*Selected extract:*

****************************************

Short abstract
Clinical research in Britain is in decline. A new report from the Academy of Medical Sciences sets out the action urgently needed to revitalise it
Our knowledge of the basic mechanisms of disease has increased greatly over the past 20 years. A substantial gulf remains, however, between basic discoveries and converting such discoveries into innovations that can be applied to patients. This translational barrier can be bridged only through clinical research. Concerned at the state of clinical research in the United Kingdom, the Academy of Medical Sciences established a working group to identify the problems and suggest solutions.
State of UK research
The working group's report focuses on serious weakness in two key areas: experimental medicine and clinical trials (box). Up until the 1970s, the United Kingdom was internationally recognised for its contribution to characterising diseases by careful examination and testing in patients. However, the development of methods to investigate the molecular and genetic basis of disease has since shifted research away from the bedside and into the laboratory. The surge in activity in molecular science has led to a substantial reduction in both research and researchers in clinical science. Pressure on NHS beds and facilities in teaching hospitals is also pushing out clinical research so that the NHS now has limited capacity to evaluate the new tools that are emerging from academia and industry.

****************************************

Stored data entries

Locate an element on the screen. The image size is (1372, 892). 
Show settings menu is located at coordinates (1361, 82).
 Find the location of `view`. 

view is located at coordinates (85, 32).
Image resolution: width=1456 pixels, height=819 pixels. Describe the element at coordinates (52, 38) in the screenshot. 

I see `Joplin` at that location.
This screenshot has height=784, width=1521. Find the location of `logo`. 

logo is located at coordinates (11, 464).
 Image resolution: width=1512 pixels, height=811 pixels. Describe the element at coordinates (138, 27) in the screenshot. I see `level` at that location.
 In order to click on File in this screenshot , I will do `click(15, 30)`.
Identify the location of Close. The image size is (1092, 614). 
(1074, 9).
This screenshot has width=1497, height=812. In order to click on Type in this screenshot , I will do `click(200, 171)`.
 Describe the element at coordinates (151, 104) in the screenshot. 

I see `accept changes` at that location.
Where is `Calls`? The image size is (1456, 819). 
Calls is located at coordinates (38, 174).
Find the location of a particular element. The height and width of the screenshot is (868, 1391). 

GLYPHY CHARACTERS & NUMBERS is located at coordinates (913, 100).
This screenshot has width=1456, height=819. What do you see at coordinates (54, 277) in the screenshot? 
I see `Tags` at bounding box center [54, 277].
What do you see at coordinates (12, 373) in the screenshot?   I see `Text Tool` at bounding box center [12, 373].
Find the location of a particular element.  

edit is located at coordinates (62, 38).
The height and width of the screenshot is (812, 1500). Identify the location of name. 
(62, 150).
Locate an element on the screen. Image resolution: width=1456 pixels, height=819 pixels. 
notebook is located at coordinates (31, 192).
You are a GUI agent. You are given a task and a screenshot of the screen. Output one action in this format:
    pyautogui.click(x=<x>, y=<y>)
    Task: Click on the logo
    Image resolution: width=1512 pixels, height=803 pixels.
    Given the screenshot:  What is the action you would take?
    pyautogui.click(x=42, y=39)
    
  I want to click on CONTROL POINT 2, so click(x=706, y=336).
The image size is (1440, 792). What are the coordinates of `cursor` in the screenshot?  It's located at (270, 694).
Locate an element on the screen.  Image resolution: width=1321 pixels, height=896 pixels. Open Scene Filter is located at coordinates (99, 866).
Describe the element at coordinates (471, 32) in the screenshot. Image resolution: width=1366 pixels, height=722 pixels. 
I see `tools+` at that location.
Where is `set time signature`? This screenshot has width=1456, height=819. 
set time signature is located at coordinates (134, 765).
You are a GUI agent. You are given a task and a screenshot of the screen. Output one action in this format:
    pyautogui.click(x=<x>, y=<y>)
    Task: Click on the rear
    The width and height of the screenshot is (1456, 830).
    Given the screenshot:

****************************************

*What you need to do:*
From the text on the decline of clinical research in Britain, quote everything from "Short abstract" down to "and suggest solutions.".

*Answer to the problem:*
Short abstract
Clinical research in Britain is in decline. A new report from the Academy of Medical Sciences sets out the action urgently needed to revitalise it
Our knowledge of the basic mechanisms of disease has increased greatly over the past 20 years. A substantial gulf remains, however, between basic discoveries and converting such discoveries into innovations that can be applied to patients. This translational barrier can be bridged only through clinical research. Concerned at the state of clinical research in the United Kingdom, the Academy of Medical Sciences established a working group to identify the problems and suggest solutions.